Israel's High Court of Justice provided strong support for the criticism against the absence of women on the commission, when it found for the petitioners, Israeli feminist NGOs led by Itach-Maaki: Women Lawyers for Social Justice. The petitioners challenged the absence of women on the commission, particularly after its expansion from three to five members, when it was no longer composed only of international law experts, but included a diplomat and a civil law expert. The Court ruled that by failing to nominate women, Israel's Government violated its duty under the Equal Rights for Women's Law. The Law was amended in 2005, following United Nations Security Council Resolution 1325. According to this Amendment, the Government has a duty to consider the "due representation" of women from all segments of the population in any policy-making committee, including on peace and security teams. Dismissing the Government's claims that it was too late to add new members to the commission because its work is too far advanced, and that there were no qualified women to be found, the High Court issued a decree ordering the Government to add at least one woman to the commission's panel. The Court added that if the Government approaches five qualified women and all of them refuse the invitation to serve on the commission, then this time around the Government would be considered as having fulfilled its legal obligation to consider women's representation. Two weeks after the Court's ruling, the Government announced that five women refused to serve on the commission, and that it therefore considered itself in compliance with the law. Justice Minister Yaakov Ne'eman, after reportedly lying to Government Cabinet on his actions toward nominating women, publicly expressed his view that the Court's ruling was a severe mistake.
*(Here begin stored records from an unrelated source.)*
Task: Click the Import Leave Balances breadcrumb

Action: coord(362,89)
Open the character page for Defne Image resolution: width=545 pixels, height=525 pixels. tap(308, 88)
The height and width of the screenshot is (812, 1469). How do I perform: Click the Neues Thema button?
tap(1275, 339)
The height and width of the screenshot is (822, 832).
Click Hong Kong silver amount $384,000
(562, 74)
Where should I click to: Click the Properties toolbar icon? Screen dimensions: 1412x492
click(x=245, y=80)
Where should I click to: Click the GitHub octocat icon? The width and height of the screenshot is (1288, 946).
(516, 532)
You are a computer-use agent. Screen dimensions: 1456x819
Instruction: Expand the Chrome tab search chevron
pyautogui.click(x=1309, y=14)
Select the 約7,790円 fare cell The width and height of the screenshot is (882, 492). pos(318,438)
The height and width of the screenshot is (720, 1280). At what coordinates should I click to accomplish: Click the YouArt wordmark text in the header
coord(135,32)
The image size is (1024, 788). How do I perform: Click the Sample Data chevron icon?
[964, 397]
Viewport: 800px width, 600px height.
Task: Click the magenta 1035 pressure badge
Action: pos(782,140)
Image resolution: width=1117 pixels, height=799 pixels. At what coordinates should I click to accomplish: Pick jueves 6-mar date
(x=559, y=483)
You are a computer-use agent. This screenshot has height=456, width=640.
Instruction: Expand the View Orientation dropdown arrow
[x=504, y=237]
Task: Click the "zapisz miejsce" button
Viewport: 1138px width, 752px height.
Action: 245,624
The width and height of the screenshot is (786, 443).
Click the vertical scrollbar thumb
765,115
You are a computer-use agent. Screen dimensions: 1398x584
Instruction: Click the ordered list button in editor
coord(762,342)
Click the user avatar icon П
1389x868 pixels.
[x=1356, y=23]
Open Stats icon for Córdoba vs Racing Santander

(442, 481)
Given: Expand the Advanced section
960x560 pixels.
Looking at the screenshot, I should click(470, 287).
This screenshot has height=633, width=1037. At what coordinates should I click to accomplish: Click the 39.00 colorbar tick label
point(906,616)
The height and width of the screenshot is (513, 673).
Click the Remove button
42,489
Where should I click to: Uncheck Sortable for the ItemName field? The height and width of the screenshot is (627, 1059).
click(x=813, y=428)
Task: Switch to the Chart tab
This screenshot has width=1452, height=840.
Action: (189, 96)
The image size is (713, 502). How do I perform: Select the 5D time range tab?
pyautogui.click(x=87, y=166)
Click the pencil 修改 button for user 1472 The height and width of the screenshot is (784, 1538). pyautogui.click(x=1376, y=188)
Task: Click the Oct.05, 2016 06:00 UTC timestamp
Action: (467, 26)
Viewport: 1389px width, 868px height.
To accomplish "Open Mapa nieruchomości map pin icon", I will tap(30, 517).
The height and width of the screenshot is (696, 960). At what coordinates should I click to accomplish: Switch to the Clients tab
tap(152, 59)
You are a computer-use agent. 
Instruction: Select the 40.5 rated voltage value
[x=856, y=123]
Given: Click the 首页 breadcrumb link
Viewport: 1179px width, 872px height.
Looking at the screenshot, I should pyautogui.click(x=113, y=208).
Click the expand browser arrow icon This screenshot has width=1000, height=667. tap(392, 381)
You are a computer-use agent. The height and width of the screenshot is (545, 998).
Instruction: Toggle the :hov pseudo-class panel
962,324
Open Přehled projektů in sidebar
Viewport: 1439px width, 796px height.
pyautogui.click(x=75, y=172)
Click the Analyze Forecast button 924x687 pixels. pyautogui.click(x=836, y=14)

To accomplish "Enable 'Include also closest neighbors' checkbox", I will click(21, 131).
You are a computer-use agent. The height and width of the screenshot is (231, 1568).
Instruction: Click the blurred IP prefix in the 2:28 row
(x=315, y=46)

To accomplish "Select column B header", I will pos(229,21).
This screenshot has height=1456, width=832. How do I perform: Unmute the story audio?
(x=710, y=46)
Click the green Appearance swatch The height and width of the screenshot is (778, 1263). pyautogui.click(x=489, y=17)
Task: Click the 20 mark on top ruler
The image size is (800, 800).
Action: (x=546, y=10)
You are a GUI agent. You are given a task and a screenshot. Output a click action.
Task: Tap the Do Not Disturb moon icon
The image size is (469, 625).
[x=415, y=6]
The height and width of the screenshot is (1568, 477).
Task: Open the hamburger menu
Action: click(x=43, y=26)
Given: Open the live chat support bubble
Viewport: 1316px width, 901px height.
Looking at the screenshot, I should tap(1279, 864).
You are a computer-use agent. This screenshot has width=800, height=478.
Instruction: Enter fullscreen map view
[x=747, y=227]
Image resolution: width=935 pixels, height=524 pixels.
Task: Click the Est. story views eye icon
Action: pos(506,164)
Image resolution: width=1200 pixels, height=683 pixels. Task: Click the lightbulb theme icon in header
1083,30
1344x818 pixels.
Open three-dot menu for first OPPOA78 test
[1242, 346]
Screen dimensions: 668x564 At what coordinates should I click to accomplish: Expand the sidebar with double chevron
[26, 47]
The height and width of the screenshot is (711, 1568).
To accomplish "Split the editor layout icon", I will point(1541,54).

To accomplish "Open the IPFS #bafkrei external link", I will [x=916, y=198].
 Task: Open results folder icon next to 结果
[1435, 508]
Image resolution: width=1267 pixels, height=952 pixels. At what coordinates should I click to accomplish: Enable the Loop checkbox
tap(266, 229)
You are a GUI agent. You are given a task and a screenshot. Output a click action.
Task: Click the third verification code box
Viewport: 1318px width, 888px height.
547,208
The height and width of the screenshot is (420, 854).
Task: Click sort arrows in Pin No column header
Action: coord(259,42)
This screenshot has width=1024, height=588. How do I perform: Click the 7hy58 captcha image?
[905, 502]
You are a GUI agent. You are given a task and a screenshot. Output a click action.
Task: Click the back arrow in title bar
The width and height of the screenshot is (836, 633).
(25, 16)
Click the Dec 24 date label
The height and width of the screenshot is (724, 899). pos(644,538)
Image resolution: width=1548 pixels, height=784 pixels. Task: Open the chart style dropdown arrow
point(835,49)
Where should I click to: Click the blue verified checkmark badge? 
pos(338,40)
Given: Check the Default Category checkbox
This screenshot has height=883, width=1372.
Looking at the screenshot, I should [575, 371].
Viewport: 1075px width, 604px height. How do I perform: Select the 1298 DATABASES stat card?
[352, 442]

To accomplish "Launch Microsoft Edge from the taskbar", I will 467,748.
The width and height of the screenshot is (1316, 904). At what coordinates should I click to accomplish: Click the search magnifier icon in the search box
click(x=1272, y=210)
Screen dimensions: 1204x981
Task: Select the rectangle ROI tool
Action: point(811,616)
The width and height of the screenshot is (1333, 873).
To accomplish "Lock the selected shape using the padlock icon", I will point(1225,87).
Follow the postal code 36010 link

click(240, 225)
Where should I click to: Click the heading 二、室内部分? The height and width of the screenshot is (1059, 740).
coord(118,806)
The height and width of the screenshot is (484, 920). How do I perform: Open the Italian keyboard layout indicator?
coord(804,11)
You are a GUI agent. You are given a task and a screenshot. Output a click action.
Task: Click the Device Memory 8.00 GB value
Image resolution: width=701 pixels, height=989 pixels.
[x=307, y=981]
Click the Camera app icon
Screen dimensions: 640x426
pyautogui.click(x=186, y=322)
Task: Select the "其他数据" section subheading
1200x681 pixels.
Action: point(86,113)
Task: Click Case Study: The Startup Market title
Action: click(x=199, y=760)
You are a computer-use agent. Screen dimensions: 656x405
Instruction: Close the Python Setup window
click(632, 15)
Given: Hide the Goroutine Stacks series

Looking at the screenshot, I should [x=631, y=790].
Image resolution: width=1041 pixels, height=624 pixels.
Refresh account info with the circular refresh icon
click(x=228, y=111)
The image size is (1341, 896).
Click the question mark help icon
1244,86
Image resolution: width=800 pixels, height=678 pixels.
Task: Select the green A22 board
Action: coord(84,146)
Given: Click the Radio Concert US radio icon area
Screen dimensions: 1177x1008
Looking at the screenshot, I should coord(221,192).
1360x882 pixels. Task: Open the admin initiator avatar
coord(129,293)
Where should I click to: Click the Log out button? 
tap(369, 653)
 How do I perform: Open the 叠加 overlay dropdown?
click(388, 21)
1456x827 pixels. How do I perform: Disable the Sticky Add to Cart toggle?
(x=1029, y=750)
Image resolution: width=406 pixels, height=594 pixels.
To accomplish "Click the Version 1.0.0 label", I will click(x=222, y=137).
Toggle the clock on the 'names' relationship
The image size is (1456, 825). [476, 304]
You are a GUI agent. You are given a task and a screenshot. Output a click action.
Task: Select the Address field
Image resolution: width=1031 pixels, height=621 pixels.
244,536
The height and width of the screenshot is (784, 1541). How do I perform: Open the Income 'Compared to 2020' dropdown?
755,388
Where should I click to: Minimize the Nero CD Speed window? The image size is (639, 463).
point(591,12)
The ruling, however, have made an ongoing impact on the governmental culture with regards to women. When, in August 2010, Prime Minister Netanyahu announced the launch of direct peace negotiations, he announced that he would abide by his legal duty and nominate women to the negotiation team. Shortly afterwards, when Defense Minister Ehud Barak established an investigative committee to inquire about the "Yoav Galant Document" affair, he too nominated a woman to that committee.

Others have criticized the composition of the committee, specifically that the advanced age of the three initial Israeli members (average age, 85) and that all members were male.